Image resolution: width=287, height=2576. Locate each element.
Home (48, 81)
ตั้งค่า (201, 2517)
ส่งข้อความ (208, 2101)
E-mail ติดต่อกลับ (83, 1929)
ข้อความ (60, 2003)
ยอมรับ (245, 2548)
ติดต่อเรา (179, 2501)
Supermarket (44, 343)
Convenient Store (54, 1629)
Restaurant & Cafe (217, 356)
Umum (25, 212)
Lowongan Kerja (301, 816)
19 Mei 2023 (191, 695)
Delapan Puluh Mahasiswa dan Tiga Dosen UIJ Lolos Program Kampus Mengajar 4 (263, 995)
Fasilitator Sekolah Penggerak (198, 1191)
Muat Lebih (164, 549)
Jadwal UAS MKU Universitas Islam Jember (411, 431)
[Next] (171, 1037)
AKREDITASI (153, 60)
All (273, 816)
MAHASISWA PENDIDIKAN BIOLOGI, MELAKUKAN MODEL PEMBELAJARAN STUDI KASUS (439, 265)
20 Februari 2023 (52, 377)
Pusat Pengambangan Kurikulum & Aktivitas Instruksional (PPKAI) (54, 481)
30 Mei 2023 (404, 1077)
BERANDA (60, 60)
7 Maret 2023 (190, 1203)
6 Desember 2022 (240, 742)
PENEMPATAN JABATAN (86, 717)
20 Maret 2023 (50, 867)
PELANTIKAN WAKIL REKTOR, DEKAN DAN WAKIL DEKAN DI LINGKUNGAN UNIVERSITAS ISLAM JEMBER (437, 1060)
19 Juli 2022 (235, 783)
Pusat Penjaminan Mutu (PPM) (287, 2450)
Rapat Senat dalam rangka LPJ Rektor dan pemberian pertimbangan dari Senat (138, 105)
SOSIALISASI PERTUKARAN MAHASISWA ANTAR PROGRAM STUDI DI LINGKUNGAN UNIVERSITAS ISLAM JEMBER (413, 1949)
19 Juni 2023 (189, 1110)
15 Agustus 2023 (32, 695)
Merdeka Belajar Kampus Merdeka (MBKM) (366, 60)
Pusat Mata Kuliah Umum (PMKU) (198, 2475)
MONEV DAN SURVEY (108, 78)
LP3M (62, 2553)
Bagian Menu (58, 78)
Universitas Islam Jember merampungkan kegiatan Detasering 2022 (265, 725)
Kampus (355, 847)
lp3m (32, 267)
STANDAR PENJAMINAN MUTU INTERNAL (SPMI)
++++++++++++++++++++
Exercise directions: Each line of the listing has to be repeated exactly in the reply.

Response to the task:
Image resolution: width=287, height=2576. Locate each element.
Home (48, 81)
ตั้งค่า (201, 2517)
ส่งข้อความ (208, 2101)
E-mail ติดต่อกลับ (83, 1929)
ข้อความ (60, 2003)
ยอมรับ (245, 2548)
ติดต่อเรา (179, 2501)
Supermarket (44, 343)
Convenient Store (54, 1629)
Restaurant & Cafe (217, 356)
Umum (25, 212)
Lowongan Kerja (301, 816)
19 Mei 2023 (191, 695)
Delapan Puluh Mahasiswa dan Tiga Dosen UIJ Lolos Program Kampus Mengajar 4 (263, 995)
Fasilitator Sekolah Penggerak (198, 1191)
Muat Lebih (164, 549)
Jadwal UAS MKU Universitas Islam Jember (411, 431)
[Next] (171, 1037)
AKREDITASI (153, 60)
All (273, 816)
MAHASISWA PENDIDIKAN BIOLOGI, MELAKUKAN MODEL PEMBELAJARAN STUDI KASUS (439, 265)
20 Februari 2023 (52, 377)
Pusat Pengambangan Kurikulum & Aktivitas Instruksional (PPKAI) (54, 481)
30 Mei 2023 (404, 1077)
BERANDA (60, 60)
7 Maret 2023 (190, 1203)
6 Desember 2022 (240, 742)
PENEMPATAN JABATAN (86, 717)
20 Maret 2023 (50, 867)
PELANTIKAN WAKIL REKTOR, DEKAN DAN WAKIL DEKAN DI LINGKUNGAN UNIVERSITAS ISLAM JEMBER (437, 1060)
19 Juli 2022 (235, 783)
Pusat Penjaminan Mutu (PPM) (287, 2450)
Rapat Senat dalam rangka LPJ Rektor dan pemberian pertimbangan dari Senat (138, 105)
SOSIALISASI PERTUKARAN MAHASISWA ANTAR PROGRAM STUDI DI LINGKUNGAN UNIVERSITAS ISLAM JEMBER (413, 1949)
19 Juni 2023 (189, 1110)
15 Agustus 2023 (32, 695)
Merdeka Belajar Kampus Merdeka (MBKM) (366, 60)
Pusat Mata Kuliah Umum (PMKU) (198, 2475)
MONEV DAN SURVEY (108, 78)
LP3M (62, 2553)
Bagian Menu (58, 78)
Universitas Islam Jember merampungkan kegiatan Detasering 2022 (265, 725)
Kampus (355, 847)
lp3m (32, 267)
STANDAR PENJAMINAN MUTU INTERNAL (SPMI)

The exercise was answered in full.